American Conference on Diversity is honored to receive a grant of $7,000 from longtime Partner in Education Bank of America Charitable Foundation in support of the 17th Annual Lead for Diversity Youth Education Program. For the past five years, Bank of America has given generously to the initiative, which equips high-school students to recognize and challenge bias and oppression within their communities and impacts close to 18,000 students throughout New Jersey each year.
“The Bank of America Charitable Foundation provides philanthropic funding to address pressing community issues. It’s been our privilege to partner with many outstanding nonprofit organizations that are creating economically vibrant communities as we continue to deliver on a 10-year goal of $2 billion in philanthropic giving. I congratulate you on your receipt of a grant,” states Bank of America’s Etta Rudolf Denk, Senior Vice President, NJ Market Manager, Corporate Social Responsibility, in a letter to the American Conference on Diversity.
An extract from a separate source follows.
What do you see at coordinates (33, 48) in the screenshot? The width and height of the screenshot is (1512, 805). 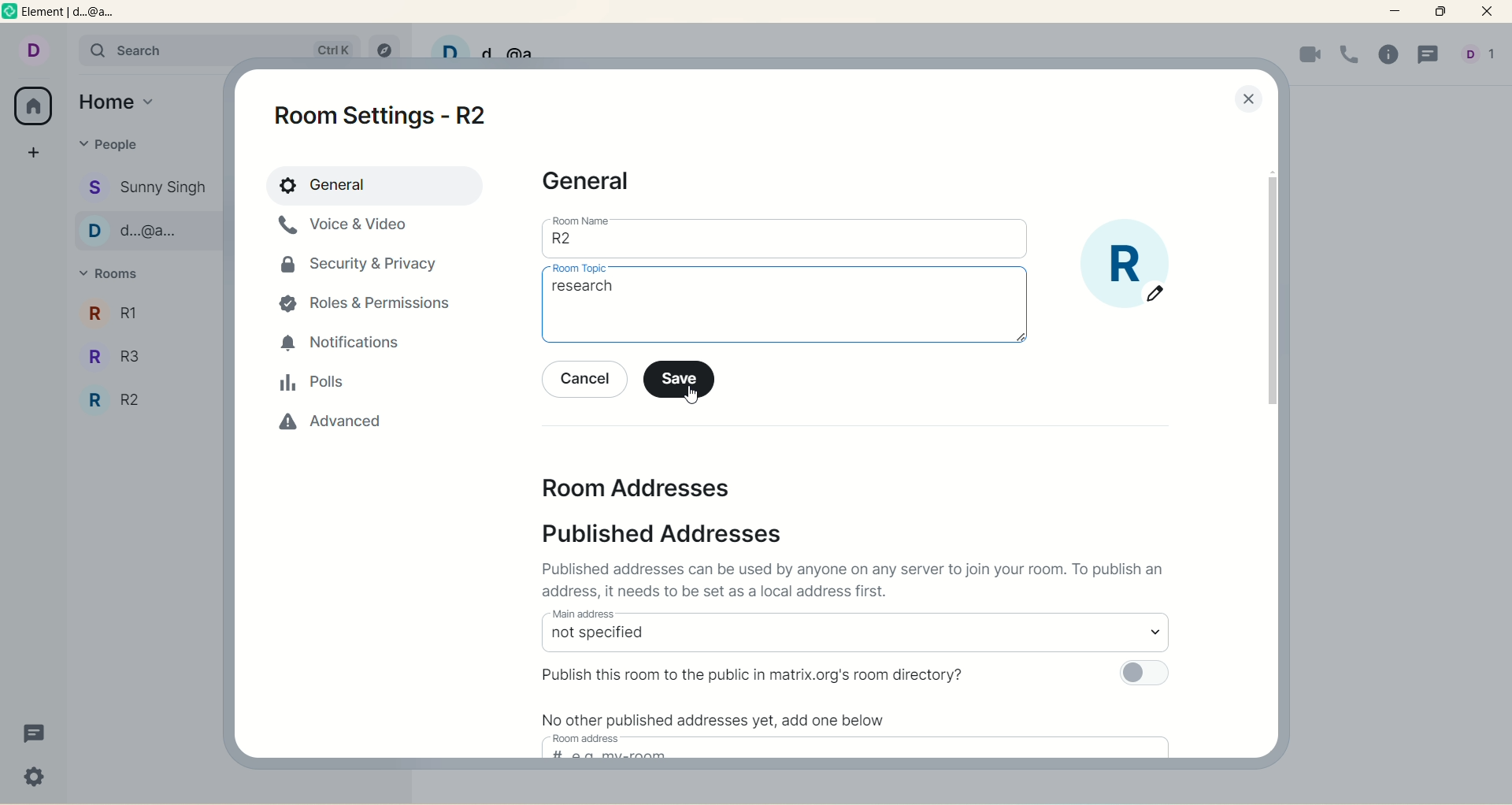 I see `account` at bounding box center [33, 48].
Thanks to the generosity of Bank of America and other Partners in Education and donors, more than 50 percent of this year’s Lead for Diversity school participation costs have been paid for.
“We couldn’t be happier to give this check to you,” says Bank of America’s Ann Marie Carollo, Consumer Market Manager, Northern New Jersey. “Not only do we love to help in a financial way, but we also love to help in a volunteer way. We are here rooted in the community to help in any way.”
During the yearlong youth education program, which kicked off this summer, student delegates from dozens of public, private, and charter high schools throughout New Jersey discover the value of diversity through experiential learning. They hone their social-awareness, leadership, conflict-resolution, and human-relations skills, and then work with their peers and faculty advisors to create action plans that will be implemented during the 2012-2013 school year to address challenges unique to their communities.
“What happens is with each child, a life is changed in how they see the world and differences,” says the American Conference on Diversity President and CEO Elizabeth Williams-Riley. “We’ve had so many young people that have gone through this program that continue to stay with us. They start when they’re in high school and now, in their professional lives, they give back as volunteers. And all of our corporate sponsors are helping us make a difference.”